MATERIAL FOR THIS TASK >>
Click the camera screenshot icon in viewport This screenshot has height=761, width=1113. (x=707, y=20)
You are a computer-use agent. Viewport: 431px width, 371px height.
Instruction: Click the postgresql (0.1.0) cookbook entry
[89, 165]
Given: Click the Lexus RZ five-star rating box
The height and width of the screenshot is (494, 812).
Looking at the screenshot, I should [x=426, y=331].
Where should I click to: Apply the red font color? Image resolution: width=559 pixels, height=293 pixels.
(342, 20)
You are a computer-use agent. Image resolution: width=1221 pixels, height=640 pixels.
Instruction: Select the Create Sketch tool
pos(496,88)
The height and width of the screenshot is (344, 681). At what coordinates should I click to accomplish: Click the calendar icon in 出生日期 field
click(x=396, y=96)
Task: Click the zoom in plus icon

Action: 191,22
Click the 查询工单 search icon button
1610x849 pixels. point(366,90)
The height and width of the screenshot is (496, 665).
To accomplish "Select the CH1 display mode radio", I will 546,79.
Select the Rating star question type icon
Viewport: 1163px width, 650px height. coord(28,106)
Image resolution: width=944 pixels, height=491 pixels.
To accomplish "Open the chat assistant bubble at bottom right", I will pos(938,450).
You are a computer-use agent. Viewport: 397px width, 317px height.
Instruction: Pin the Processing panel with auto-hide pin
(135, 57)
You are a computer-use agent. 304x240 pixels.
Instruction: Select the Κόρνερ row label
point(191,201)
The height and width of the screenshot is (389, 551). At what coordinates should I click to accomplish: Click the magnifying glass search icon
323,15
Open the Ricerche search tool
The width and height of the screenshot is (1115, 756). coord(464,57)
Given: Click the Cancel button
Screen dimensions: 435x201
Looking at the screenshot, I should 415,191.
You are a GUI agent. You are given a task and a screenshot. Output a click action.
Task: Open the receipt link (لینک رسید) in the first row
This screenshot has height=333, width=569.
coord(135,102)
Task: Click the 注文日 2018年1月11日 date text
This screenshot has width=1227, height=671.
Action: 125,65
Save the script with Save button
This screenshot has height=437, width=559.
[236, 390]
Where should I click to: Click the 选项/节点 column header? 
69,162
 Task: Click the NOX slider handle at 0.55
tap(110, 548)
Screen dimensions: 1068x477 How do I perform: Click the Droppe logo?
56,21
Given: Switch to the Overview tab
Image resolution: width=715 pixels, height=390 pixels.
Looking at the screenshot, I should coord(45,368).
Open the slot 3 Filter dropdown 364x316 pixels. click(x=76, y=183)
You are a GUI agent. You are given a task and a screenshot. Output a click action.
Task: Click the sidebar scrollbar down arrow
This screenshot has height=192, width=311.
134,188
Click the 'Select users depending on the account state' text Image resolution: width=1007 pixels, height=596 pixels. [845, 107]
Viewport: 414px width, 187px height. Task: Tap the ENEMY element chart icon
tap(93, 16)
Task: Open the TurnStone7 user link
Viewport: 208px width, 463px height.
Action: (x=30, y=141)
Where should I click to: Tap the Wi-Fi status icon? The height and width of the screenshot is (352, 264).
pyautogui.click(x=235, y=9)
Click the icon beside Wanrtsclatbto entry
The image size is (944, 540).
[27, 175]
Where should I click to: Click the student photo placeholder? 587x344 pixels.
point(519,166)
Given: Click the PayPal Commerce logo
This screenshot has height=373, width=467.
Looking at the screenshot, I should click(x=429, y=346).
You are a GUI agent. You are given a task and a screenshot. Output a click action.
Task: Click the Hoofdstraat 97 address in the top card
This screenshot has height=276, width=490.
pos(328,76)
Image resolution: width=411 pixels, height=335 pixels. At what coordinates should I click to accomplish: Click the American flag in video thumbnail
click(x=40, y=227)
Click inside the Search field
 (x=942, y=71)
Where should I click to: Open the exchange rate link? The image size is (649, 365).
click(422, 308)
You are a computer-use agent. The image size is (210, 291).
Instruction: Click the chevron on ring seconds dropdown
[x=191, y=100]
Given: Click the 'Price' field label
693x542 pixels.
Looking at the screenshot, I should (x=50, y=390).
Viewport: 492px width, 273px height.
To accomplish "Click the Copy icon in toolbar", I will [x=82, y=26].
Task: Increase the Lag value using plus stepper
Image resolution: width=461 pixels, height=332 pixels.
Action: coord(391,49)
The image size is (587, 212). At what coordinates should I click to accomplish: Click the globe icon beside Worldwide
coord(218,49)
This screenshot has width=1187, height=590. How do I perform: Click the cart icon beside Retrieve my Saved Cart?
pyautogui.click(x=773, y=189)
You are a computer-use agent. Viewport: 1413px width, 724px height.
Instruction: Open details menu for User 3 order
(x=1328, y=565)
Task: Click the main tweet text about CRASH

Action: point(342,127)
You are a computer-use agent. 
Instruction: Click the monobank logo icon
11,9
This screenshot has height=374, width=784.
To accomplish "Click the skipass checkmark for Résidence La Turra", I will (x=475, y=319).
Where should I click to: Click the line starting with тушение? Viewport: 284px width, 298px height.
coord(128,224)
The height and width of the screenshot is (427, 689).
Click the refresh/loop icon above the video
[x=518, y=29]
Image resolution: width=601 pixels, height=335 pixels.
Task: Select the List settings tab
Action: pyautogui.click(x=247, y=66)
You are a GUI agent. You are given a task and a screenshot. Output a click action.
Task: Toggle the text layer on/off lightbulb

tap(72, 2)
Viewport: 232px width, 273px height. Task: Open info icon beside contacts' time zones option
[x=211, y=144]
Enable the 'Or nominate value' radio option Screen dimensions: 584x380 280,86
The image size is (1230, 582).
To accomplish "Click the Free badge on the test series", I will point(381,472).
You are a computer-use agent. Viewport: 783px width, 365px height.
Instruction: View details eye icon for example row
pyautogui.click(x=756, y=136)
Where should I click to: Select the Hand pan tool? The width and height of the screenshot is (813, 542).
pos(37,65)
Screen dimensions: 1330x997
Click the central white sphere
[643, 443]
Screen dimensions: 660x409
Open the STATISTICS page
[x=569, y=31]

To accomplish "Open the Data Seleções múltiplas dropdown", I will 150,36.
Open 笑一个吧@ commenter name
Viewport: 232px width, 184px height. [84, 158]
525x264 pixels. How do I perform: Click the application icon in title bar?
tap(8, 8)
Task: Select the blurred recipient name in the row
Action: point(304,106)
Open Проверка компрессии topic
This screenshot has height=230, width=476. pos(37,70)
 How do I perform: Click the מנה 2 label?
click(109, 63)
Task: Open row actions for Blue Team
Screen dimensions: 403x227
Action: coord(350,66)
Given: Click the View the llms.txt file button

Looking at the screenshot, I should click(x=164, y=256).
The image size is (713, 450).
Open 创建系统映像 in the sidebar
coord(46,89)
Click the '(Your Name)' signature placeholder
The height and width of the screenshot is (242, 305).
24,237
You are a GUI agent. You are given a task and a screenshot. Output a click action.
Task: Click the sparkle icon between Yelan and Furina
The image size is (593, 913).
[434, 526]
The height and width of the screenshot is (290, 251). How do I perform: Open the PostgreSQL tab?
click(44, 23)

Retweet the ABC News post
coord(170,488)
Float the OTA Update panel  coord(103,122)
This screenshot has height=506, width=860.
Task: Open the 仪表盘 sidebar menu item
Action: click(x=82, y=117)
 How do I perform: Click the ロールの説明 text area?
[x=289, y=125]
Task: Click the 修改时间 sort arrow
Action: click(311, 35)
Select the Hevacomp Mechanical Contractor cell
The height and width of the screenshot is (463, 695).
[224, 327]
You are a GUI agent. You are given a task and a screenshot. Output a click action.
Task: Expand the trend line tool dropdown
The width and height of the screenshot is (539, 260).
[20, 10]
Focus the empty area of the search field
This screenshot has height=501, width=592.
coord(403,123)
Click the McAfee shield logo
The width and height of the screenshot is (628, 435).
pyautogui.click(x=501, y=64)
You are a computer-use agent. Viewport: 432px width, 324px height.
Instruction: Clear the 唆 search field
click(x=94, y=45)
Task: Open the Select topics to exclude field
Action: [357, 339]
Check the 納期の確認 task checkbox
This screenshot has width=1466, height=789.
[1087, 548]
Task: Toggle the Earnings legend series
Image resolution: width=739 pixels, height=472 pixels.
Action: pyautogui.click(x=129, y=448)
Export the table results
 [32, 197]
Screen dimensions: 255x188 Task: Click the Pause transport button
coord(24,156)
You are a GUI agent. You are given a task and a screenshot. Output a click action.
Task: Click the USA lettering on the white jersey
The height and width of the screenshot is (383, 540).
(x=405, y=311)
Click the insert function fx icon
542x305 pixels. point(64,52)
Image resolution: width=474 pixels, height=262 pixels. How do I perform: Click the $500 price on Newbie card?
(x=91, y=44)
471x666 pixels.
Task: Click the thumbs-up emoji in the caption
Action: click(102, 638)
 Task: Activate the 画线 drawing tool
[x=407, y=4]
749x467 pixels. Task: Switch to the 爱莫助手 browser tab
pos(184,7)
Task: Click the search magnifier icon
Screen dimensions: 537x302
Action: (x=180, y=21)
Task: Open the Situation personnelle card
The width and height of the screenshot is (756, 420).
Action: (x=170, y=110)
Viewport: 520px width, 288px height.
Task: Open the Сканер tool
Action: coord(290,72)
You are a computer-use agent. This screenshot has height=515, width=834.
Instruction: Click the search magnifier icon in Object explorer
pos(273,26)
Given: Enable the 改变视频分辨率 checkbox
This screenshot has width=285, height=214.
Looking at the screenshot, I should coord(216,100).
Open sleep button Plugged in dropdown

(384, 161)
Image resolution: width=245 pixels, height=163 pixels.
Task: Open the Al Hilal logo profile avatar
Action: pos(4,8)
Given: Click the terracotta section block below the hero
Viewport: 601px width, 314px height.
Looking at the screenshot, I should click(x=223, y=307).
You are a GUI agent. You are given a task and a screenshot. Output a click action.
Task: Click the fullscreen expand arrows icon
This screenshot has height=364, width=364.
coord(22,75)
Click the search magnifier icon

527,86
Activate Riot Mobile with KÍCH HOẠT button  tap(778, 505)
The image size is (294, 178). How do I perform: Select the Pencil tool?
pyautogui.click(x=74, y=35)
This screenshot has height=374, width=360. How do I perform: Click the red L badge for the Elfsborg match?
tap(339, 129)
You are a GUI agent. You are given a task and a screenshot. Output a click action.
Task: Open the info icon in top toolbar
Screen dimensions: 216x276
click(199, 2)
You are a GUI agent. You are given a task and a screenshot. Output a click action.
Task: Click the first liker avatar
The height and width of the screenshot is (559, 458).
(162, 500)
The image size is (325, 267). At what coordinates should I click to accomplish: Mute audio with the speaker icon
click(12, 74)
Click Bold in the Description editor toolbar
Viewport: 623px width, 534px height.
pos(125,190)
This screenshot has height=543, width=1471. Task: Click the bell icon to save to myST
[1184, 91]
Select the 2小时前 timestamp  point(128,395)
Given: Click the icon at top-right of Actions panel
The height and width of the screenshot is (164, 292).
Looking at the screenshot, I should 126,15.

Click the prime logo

YOUR ASSIGNMENT >> Using the records above, set down exactly the lines from the one with "Task: Click the USA" through the one with "Task: Click the first liker avatar", inclusive, and nothing more.

EXERCISE OUTPUT >>
Task: Click the USA lettering on the white jersey
The height and width of the screenshot is (383, 540).
(x=405, y=311)
Click the insert function fx icon
542x305 pixels. point(64,52)
Image resolution: width=474 pixels, height=262 pixels. How do I perform: Click the $500 price on Newbie card?
(x=91, y=44)
471x666 pixels.
Task: Click the thumbs-up emoji in the caption
Action: click(102, 638)
 Task: Activate the 画线 drawing tool
[x=407, y=4]
749x467 pixels. Task: Switch to the 爱莫助手 browser tab
pos(184,7)
Task: Click the search magnifier icon
Screen dimensions: 537x302
Action: (x=180, y=21)
Task: Open the Situation personnelle card
The width and height of the screenshot is (756, 420).
Action: (x=170, y=110)
Viewport: 520px width, 288px height.
Task: Open the Сканер tool
Action: coord(290,72)
You are a computer-use agent. This screenshot has height=515, width=834.
Instruction: Click the search magnifier icon in Object explorer
pos(273,26)
Given: Enable the 改变视频分辨率 checkbox
This screenshot has width=285, height=214.
Looking at the screenshot, I should coord(216,100).
Open sleep button Plugged in dropdown

(384, 161)
Image resolution: width=245 pixels, height=163 pixels.
Task: Open the Al Hilal logo profile avatar
Action: pos(4,8)
Given: Click the terracotta section block below the hero
Viewport: 601px width, 314px height.
Looking at the screenshot, I should click(x=223, y=307).
You are a GUI agent. You are given a task and a screenshot. Output a click action.
Task: Click the fullscreen expand arrows icon
This screenshot has height=364, width=364.
coord(22,75)
Click the search magnifier icon

527,86
Activate Riot Mobile with KÍCH HOẠT button  tap(778, 505)
The image size is (294, 178). How do I perform: Select the Pencil tool?
pyautogui.click(x=74, y=35)
This screenshot has height=374, width=360. How do I perform: Click the red L badge for the Elfsborg match?
tap(339, 129)
You are a GUI agent. You are given a task and a screenshot. Output a click action.
Task: Open the info icon in top toolbar
Screen dimensions: 216x276
click(199, 2)
You are a GUI agent. You are given a task and a screenshot. Output a click action.
Task: Click the first liker avatar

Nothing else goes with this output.